> _What to produce_
The required output is the line containing "[Instagram] (34, 24)" followed by each line through the end of the data below, repeated exactly and with nothing added.

> _Material shown_
++++

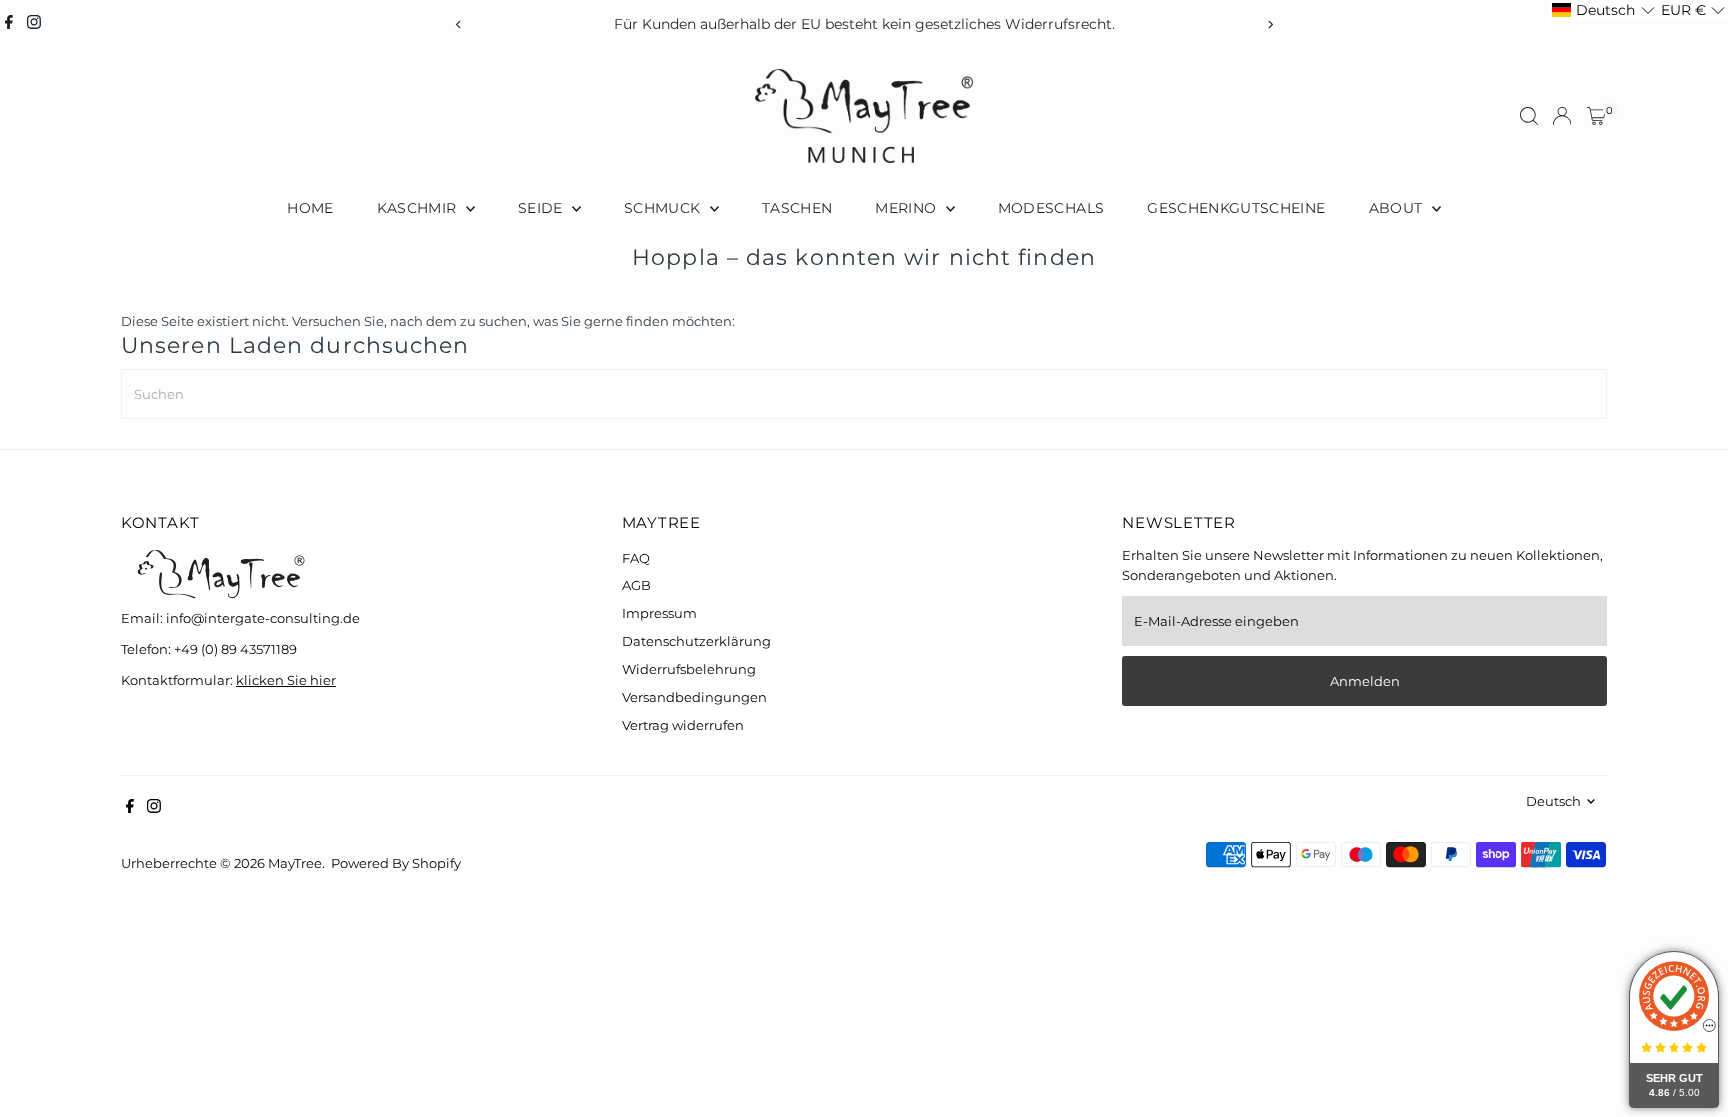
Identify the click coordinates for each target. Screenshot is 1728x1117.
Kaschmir (419, 208)
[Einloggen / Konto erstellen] (1562, 116)
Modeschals (1051, 208)
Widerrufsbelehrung (689, 669)
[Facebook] (9, 24)
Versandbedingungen (694, 697)
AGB (636, 585)
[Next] (1269, 24)
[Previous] (458, 24)
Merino (907, 208)
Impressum (659, 613)
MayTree (295, 863)
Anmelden (1365, 681)
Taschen (797, 208)
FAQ (636, 558)
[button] (1603, 10)
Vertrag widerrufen (683, 725)
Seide (542, 208)
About (1398, 208)
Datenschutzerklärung (696, 641)
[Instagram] (34, 24)
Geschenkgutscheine (1236, 208)
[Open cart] (1596, 116)
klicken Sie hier (286, 680)
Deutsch (1553, 801)
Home (310, 208)
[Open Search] (1529, 116)
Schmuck (664, 208)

++++

> _Solution for this problem_
[Instagram] (34, 24)
Geschenkgutscheine (1236, 208)
[Open cart] (1596, 116)
klicken Sie hier (286, 680)
Deutsch (1553, 801)
Home (310, 208)
[Open Search] (1529, 116)
Schmuck (664, 208)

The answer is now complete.